Smith was not alone in making this journey abroad, since portrait artists had been encouraged by the first governor-general, Warren Hastings. However, by the time that Smith, Johann Zoffany and painters arrived in the country, the market was in a state of collapse and the successors to Hastings, including Macpherson, were less interested in promoting their efforts. Many struggled to recover the payments that had been arranged for their services and their style of painting contrasted significantly with the native styles, depicting their sitters in a less flattering manner. The novelty of portraiture among the nawabs was also in decline generally. William Baillie, a jealous contemporary of Smith who had tried and failed as a painter of the even more out-of-favour Indian landscapes, described the poor pickings sarcastically in a letter to Ozias Humphry, saying "What inducement has he to paint for money?" That Smith survived there better than some of his colleagues probably reflects his family connections with politicians and members of the East India Company.

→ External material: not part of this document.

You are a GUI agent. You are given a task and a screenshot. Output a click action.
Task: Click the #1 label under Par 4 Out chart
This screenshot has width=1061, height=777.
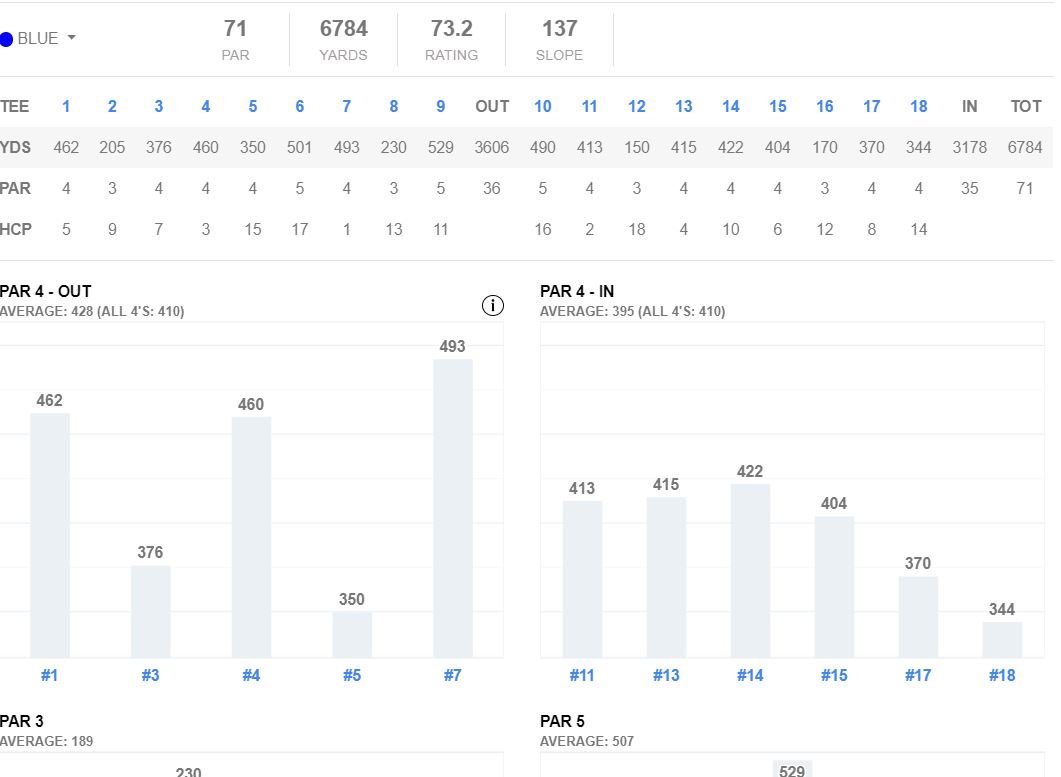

Having left India in 1787, Smith was living in London and Edinburgh between 1789 and 1797. He exhibited at the Royal Academy and in 1798 had a musical entertainment staged at Covent Garden Theatre. This musical work - A Day at Rome - was not well received and thereafter he published it as an act of protest. The Analytical Review recorded
Mr Charles Smith is a little angry at the damnation of his farce and, considering the terms of contempt in which it has been spoken of by some of the public prints, he is "inclined to hope, that by publishing it, no further loss of reputation can be sustained". We are somewhat surprised that this "dramatic trifle" should have been visited so rudely, for it seems to us fraught with every requisite for receiving a tumultuous approbation: a Highlander talks broad Scotch, an Irishman makes plenty of bulls, and a city brewer's wife favours the audience with a specimen of the London dialect, all executed in the happiest style of extravagance and buffoonery.

It is probable that Smith also earned money as a copyist of other artists: William Brummell, father of Beau Brummell, owned a copy of a Joshua Reynolds work that Reynolds himself could barely distinguish from the original. (Note: Reynolds wrote to Smith in December 1784 regarding this copy, saying "I saw the other day a picture of a child with a dog, which, after a pretty close examination, I thought my own painting, but it was a copy it seems that you made many years ago".)

Smith returned to India, working there from 1800 to 1811. In 1802, he published A Trip to Bengal, another two-act musical work, dedicating it to Macpherson in appreciation of his past hospitality. Described as an opera, this also was performed at Covent Garden and it included as its centrepiece a traditional melancholy Urdu song, Dil ne danne lea re.

He died at Leith on 19 December 1824.